Friday, January 07, 2011

HCG.1 Day One

I'm not about to post my start weight but let's just agree that it's significant...thankfully I have the good fortune of seeing it every day on the log I'm keeping.

Regardless.

The day stated with a weigh-in. I immediately wanted to slip into a depression, sluff down a bag of jumbo marshmallows and get back into bed. But, with the encouragement of my mother - who is here for the next 11 days - I overcame.

Then we injected ourselves with the HCG. I feel like that is a sentence I'm going to be horrified by in 20 years. There are other variations of HCG that you can drop onto your tongue but according to my verteran-HCG Mom, they are less effective at staving off the hunger than the injection kind.

Tiny needles. No pain.

Then I took off running. Brody to school, 20 minutes in the classroom and off to the grocery store for formula. That's about the time I realized I was really hungry! After trying to avoid looking at any and all foods at the grocery store I paid and ran, screaming from the store.

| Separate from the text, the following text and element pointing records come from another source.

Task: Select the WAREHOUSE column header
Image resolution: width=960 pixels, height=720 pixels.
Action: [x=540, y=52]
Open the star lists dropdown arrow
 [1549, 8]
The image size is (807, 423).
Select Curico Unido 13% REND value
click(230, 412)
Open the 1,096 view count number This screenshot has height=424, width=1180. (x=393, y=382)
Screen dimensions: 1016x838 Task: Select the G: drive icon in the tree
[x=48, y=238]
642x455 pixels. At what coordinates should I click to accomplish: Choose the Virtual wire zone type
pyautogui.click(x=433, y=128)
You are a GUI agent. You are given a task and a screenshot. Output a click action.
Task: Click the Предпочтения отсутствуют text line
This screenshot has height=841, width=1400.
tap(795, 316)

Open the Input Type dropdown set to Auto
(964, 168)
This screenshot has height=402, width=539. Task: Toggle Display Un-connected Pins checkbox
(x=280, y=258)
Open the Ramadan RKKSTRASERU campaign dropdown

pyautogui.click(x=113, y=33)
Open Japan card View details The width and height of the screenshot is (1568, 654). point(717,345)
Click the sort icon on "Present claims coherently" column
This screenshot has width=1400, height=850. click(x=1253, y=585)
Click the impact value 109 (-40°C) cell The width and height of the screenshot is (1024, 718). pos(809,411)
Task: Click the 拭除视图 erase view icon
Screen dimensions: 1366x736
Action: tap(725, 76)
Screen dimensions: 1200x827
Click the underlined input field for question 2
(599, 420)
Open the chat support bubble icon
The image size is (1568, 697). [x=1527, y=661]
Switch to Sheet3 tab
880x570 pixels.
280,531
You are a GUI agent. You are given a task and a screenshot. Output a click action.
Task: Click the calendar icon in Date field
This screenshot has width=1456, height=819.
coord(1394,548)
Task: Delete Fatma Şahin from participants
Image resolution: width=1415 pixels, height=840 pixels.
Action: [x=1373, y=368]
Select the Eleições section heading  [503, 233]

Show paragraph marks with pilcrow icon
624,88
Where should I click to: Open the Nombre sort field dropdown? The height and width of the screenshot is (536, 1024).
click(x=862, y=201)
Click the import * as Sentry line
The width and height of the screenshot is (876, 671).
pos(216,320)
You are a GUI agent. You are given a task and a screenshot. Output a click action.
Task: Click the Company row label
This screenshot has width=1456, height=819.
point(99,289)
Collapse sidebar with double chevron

That is about the time that I realized this is a GORGE day! So, for the first two days on HCG you get to gorge on fat. Don't ask why. I'm not the answer-girl here. My mom has done all the research and I'm going with it.

So, today I ate:

A huge jelly-filled donut from Spudnuts
Half a bag of Trader Joe's baked onion rings (think Funions)
A big mac, french fries and two huge cokes

It's 4PM and this has been my intake so far. Can I just say, I'm having a blast.

How often do you get to just PIG out?!? I mean, honestly? A Big Mac? I might be overweight but I haven't tasted a Big Mac in years. It was delicious.

You're supposed to be a little more strategic in your fat loading days -- like eat high fat things that are just empty calories. Avocados, eggs, bacon, cheesecake, etc. But I felt like a bag of onion rings and french fries. What can I say? I can feel the weight attaching itself to my chin, belly and butt cheeks as I sit here sucking down my gigantic Coke. And I'm wallowing in it.

But truly. I'm looking forward to being uninterested in these foods. I've been thin before. Lots of times :) And every time I kicked the food habit I eventually stopped craving the junk food fare. It's my mom's 4th round and she instinctively rejected the apple fritter I brought her. She ate it but it wasn't with the joy and fervor with which I ate my 6" strawberry and creme pastry. Delish.

No Coke for 40 days . No joke. I just sighed mournfully at the very thought. My dear, sweet, killer-in-a-cup Coca Cola. How I love thee. I literally look forward to Coke. It's like a highlight in my helter-skelter day and probably the thing I will most miss on this journey.

Tonight I will be eating #33A {Chicken curry noodles - extra noodles, thank you} and maybe a pint of cinnamon ice cream?

Then tomorrow is another Fat Loading day. Oh, the possibilities.

It's scary to me that I'm not stuffed right now. This is how big my stomach (and appetite) has become. That I'm looking forward to another of day of eating crap is also kind of scary.